Below is a prioritized list of the metadata gaps we need addressed, organized by category. For each, we describe what we need, why it matters, and how we currently obtain it via JDBC/SQL.

---
Priority 1 — Functions & Routines

1.1 User-Defined Function Discovery

What we need: An API or query-based mechanism to enumerate user-defined functions (scalar and table-valued) within a catalog and schema, including:
│   Property    │              Description              │
|---|---|
│ Function name │ Fully qualified name                  │
│ Function type │ Scalar vs table-valued                │
│ Language      │ SQL, Python, etc.                          │
│ Determinism   │ Whether the function is deterministic │
│ Comment       │ User-provided description             │
│ Security type │ DEFINER or INVOKER                    │
 
Why it matters: Functions are first-class objects in Unity Catalog. Users need to browse, understand, and reference UDFs alongside tables and views.

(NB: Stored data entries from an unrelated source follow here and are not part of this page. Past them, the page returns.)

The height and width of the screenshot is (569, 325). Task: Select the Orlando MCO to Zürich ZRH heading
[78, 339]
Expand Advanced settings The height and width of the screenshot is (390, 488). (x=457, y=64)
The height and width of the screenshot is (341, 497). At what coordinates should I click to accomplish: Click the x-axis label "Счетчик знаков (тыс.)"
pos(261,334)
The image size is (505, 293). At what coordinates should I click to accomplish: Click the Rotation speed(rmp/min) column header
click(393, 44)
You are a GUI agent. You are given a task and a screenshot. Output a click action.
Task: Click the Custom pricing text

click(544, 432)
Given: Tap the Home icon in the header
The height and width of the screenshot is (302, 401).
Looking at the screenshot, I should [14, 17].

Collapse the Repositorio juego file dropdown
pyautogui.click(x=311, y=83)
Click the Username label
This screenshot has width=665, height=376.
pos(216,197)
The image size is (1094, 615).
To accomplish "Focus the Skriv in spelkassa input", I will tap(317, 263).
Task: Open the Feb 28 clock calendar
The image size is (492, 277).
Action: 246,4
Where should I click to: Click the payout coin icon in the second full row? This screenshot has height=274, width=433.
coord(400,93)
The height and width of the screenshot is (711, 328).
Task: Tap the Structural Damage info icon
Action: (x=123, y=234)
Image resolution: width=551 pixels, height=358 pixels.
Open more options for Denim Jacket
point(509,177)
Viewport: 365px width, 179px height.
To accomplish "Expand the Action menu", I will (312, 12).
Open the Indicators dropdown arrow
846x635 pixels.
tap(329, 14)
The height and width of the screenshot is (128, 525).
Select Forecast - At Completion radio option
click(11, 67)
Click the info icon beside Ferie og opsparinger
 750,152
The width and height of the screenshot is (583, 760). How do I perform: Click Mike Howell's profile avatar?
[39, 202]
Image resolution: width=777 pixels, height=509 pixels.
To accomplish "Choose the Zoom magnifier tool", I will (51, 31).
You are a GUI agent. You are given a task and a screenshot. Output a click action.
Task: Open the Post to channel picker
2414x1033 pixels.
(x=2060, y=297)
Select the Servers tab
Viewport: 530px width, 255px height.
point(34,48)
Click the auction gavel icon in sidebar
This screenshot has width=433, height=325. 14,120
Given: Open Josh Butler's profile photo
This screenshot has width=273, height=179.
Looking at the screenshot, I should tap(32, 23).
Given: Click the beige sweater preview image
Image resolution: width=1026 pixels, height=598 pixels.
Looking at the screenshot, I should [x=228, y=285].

How we get it today: JDBC DatabaseMetaData.getFunctions() returns functions with metadata encoded in the REMARKS column using prefixed keys (sqlFunction.*, pythonUDF.*). We parse these with a custom parser.

 1.2 Function Parameters

What we need: For each function, the ordered list of input parameters and the return type:
│      Property       │                                 Description                                 │
|---|---|
│ Parameter name      │ Name of each input parameter                                                │
│ Parameter position  │ Ordinal position (1-based)                                                  │
│ Parameter data type │ Databricks type name                                                        │
│ Parameter mode      │ IN, OUT, INOUT                                                              │
│ Return type         │ For scalar functions, the return data type                                  │
│ Return columns      │ For table-valued functions, the list of result columns with names and types │

Why it matters: Users need parameter signatures to correctly invoke functions. Our product auto-generates function call templates and provides signature help.

How we get it today: Parsed from JDBC getFunctions() REMARKS field — keys inputParam, returnType, isTableFunc, query, expression, codeLiteral.

1.3 System/Built-in Function Discovery

What we need: Enumeration of Databricks built-in functions with at minimum:

│     Property      │          Description           │
|---|---|
│ Function name     │ e.g., abs, concat, date_format │
│ Usage/description │ What the function does         │

Why it matters: We provide autocomplete and documentation for built-in functions. Users expect to see all available functions when writing SQL.

How we get it today: JDBC DatabaseMetaData.getFunctions(null, null, "%") filtered to exclude user-defined function prefixes.

  ---
  Priority 2 — Constraints

 2.1 Primary Key Constraints

 What we need: For each table, the primary key constraint (if any):

│    Property     │            Description             │
|---|---|
│ Constraint name │ PK constraint name                 │
│ Column names    │ Ordered list of columns in the key │

Current ADBC status: The GetObjects schema includes table_constraints with CONSTRAINT_SCHEMA, but it's unclear whether primary keys are actually populated for Databricks tables.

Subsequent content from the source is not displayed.